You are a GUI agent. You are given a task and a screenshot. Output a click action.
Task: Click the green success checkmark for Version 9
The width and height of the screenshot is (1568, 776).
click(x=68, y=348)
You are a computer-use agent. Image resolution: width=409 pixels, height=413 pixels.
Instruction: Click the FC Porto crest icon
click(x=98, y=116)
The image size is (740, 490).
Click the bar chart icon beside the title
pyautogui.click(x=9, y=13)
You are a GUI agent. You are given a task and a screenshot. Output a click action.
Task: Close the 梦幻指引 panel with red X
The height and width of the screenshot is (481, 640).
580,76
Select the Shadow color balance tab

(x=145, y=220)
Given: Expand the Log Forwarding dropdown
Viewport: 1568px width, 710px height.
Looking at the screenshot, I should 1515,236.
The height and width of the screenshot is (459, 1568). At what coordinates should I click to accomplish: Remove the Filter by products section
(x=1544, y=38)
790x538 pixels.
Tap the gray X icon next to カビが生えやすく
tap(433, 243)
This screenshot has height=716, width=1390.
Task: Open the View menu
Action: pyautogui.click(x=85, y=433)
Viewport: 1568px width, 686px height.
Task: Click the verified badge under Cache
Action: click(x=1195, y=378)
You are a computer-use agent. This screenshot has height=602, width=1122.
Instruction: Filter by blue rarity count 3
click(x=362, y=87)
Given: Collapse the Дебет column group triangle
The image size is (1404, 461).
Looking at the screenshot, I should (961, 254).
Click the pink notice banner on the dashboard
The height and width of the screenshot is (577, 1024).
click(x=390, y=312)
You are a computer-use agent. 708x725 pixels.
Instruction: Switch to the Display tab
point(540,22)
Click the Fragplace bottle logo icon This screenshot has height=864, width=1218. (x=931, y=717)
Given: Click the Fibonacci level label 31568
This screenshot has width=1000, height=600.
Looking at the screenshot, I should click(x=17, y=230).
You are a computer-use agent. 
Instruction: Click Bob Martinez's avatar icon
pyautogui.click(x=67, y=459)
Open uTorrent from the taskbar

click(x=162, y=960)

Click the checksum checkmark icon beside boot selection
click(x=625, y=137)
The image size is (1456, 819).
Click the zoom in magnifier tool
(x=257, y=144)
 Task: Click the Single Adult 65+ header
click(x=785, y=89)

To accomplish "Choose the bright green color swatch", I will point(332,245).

==============================

◆ **WHAT YOU WILL DO**
An exact copy of all the records is the expected answer.

◆ **EXERCISE OUTPUT**
You are a GUI agent. You are given a task and a screenshot. Output a click action.
Task: Click the green success checkmark for Version 9
The width and height of the screenshot is (1568, 776).
click(x=68, y=348)
You are a computer-use agent. Image resolution: width=409 pixels, height=413 pixels.
Instruction: Click the FC Porto crest icon
click(x=98, y=116)
The image size is (740, 490).
Click the bar chart icon beside the title
pyautogui.click(x=9, y=13)
You are a GUI agent. You are given a task and a screenshot. Output a click action.
Task: Close the 梦幻指引 panel with red X
The height and width of the screenshot is (481, 640).
580,76
Select the Shadow color balance tab

(x=145, y=220)
Given: Expand the Log Forwarding dropdown
Viewport: 1568px width, 710px height.
Looking at the screenshot, I should 1515,236.
The height and width of the screenshot is (459, 1568). At what coordinates should I click to accomplish: Remove the Filter by products section
(x=1544, y=38)
790x538 pixels.
Tap the gray X icon next to カビが生えやすく
tap(433, 243)
This screenshot has height=716, width=1390.
Task: Open the View menu
Action: pyautogui.click(x=85, y=433)
Viewport: 1568px width, 686px height.
Task: Click the verified badge under Cache
Action: click(x=1195, y=378)
You are a computer-use agent. This screenshot has height=602, width=1122.
Instruction: Filter by blue rarity count 3
click(x=362, y=87)
Given: Collapse the Дебет column group triangle
The image size is (1404, 461).
Looking at the screenshot, I should (961, 254).
Click the pink notice banner on the dashboard
The height and width of the screenshot is (577, 1024).
click(x=390, y=312)
You are a computer-use agent. 708x725 pixels.
Instruction: Switch to the Display tab
point(540,22)
Click the Fragplace bottle logo icon This screenshot has height=864, width=1218. (x=931, y=717)
Given: Click the Fibonacci level label 31568
This screenshot has width=1000, height=600.
Looking at the screenshot, I should click(x=17, y=230).
You are a computer-use agent. 
Instruction: Click Bob Martinez's avatar icon
pyautogui.click(x=67, y=459)
Open uTorrent from the taskbar

click(x=162, y=960)

Click the checksum checkmark icon beside boot selection
click(x=625, y=137)
The image size is (1456, 819).
Click the zoom in magnifier tool
(x=257, y=144)
 Task: Click the Single Adult 65+ header
click(x=785, y=89)

To accomplish "Choose the bright green color swatch", I will point(332,245).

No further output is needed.